Brazilian musician Denis Borges Barbosa who recently published a critique of the state of copyright in the world of music, also points out that the prime defense of copyright protecting creativity is a fallacy. In his critique he suggests that we take a look at the plight of composer-musicians stretching back to the Baroque period to see just how ludicrous a claim that is.
Eighteenth century composer Georg Philipp Telemann, for instance, is the most prolific composer in history. A lawyer by training (oh, the irony) he was simultaneously a public servant, a publisher, a concert promoter, a conductor, and a performer, and wrote some 8000 opi. There was no copyright law to protect his works. Likewise, Vivaldi composed over 500 concerti, 43 operas, published 100 opi. Handel (who also started law school) staged 50 of his operas and 23 oratorios. Beethoven produced 849 opi (eight concerti and nine symphonies). Mozart and Bach we incredibly creative and prolific too.

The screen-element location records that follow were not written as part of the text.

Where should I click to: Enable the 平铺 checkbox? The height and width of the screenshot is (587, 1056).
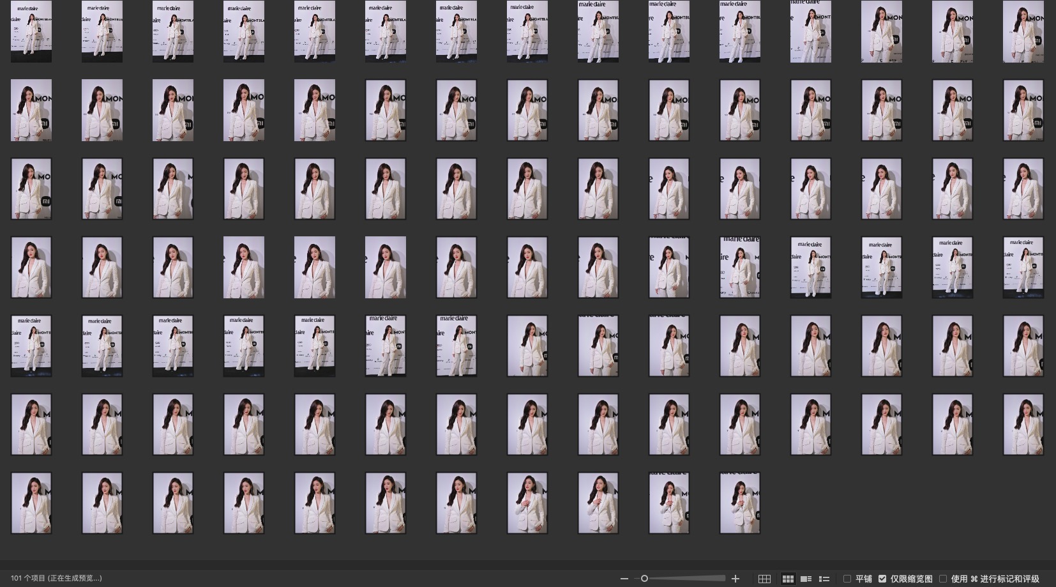point(847,579)
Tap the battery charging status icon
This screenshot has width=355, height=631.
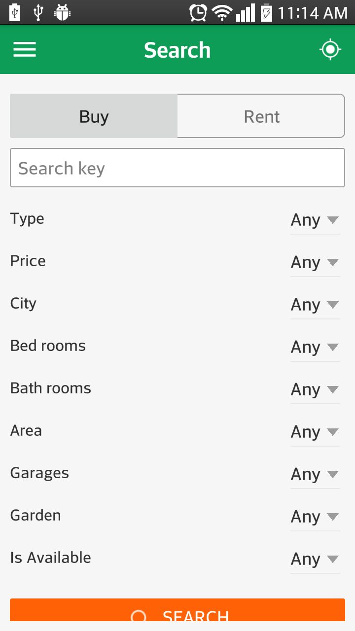point(266,12)
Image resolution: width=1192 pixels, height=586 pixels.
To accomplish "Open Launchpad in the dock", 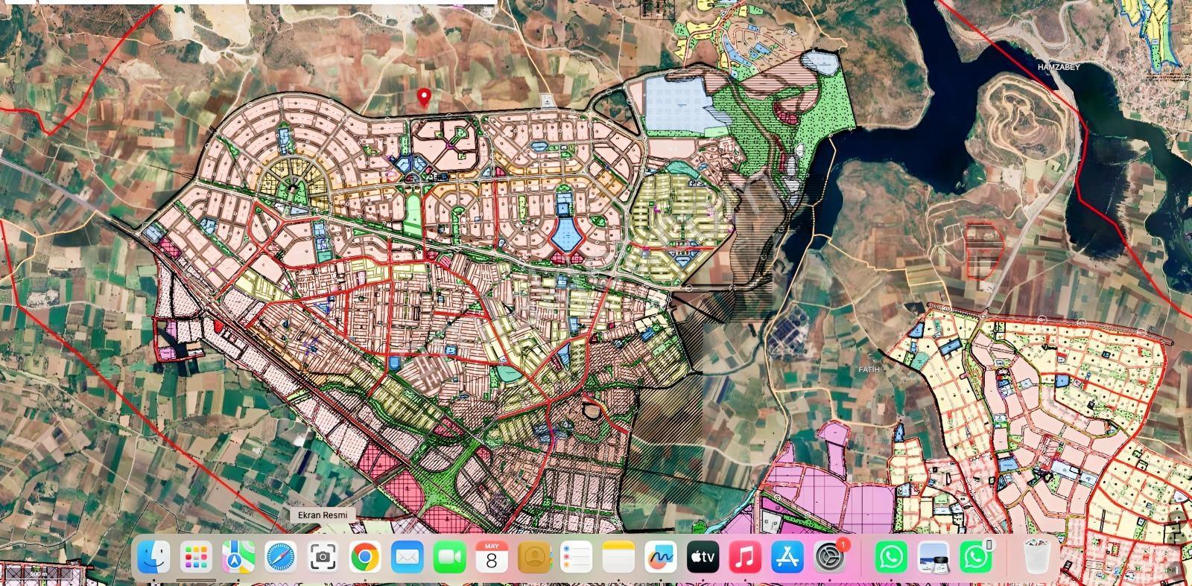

Barbosa suggests that it was the total lack of any copyright protection that made these famous names such workaholics; they had to slave away at their staves simply to keep ahead of the competition. However, by the twentieth century, long after copyright laws had been laid down, the likes of Gershwin and Bernstein received amazing plaudits, awards, and no little reward for much more modest levels of musical output.

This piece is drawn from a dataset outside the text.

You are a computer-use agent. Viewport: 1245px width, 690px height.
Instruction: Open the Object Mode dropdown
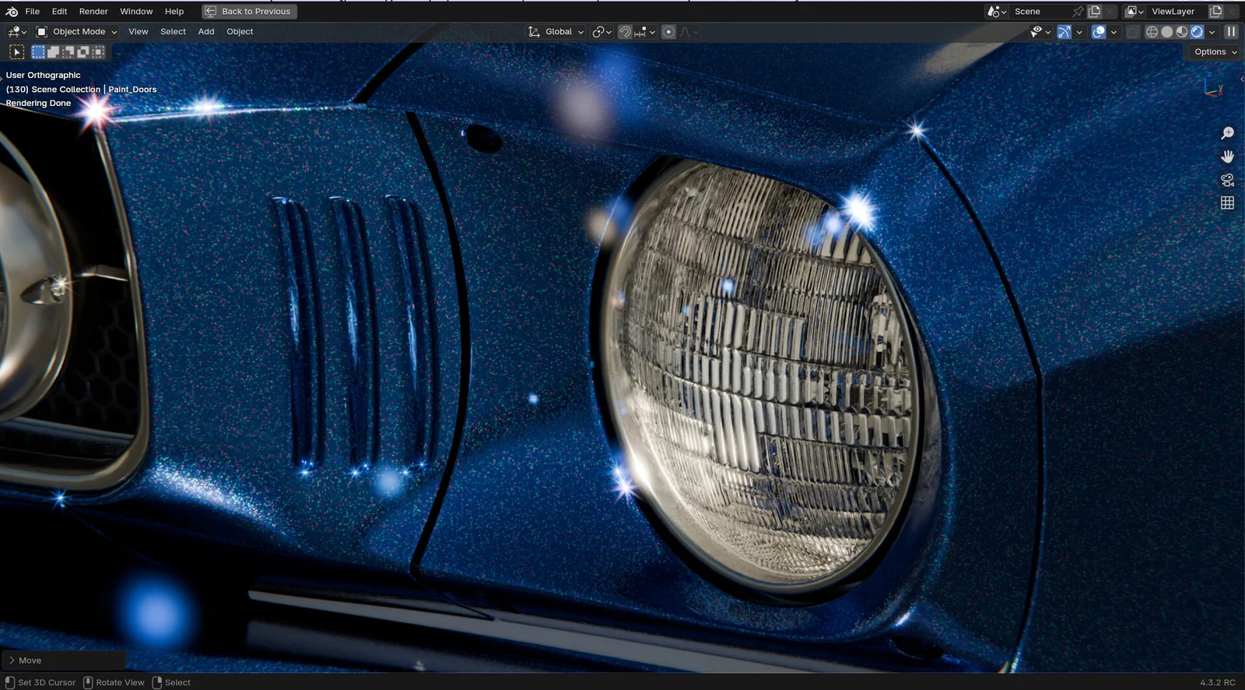pos(77,32)
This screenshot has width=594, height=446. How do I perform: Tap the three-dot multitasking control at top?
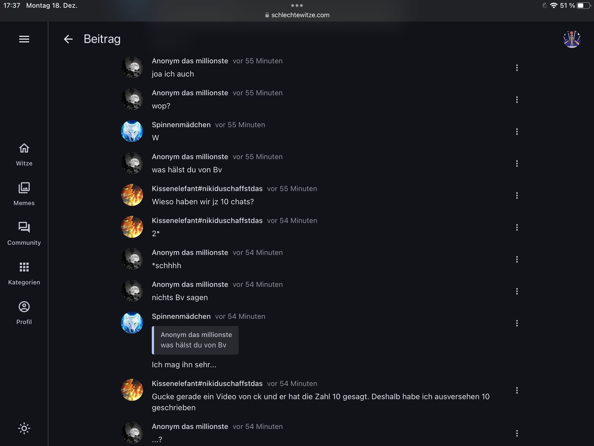[x=297, y=5]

Gershwin wrote a mere 19 classical pieces, 35 Broadway shows and contributed to 22 other plays, and seven films, while Bernstein wrote just three symphonies, two operas and five musicals. All amazing stuff, but not the hundreds or thousands of their classical predecessors.
It seems that copyright laws, while protecting vested interests have simply stifled creativity. Looking at the statistics for modern composers Bernstein, Gershwin, and their contemporaries and comparing them with those of just one Telemann or Vivaldi suggests that the public has been massively deprived of the full potential of such composers. A lack of copyright protection may have seen Bernstein et al working even harder and producing an even greater musical legacy.

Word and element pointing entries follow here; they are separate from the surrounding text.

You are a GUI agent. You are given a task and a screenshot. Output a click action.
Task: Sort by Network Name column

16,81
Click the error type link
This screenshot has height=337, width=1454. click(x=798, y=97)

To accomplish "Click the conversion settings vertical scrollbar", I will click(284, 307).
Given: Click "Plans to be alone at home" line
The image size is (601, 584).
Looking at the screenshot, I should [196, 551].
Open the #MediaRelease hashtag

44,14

“The example of the 18th century composers who thrived both in cultural and market terms sheds some doubt on the dogma that without effective copyright the output of symbolic goods would diminish on a significant level,” concludes Barbosa. He suggests that a system that sidesteps intellectual property rights and copyright [Creative Commons, Copyleft, Open Source, for instance] could be more conducive to high levels of creativity.
Of course, such a suggestion would remove the members of the RIAA and MPAA from the equation, leaving the artists and creators with a direct connection to their listening and watching public. Perish the thought that artists might be able to talk direct to their public with no intermediaries to cream off a percentage.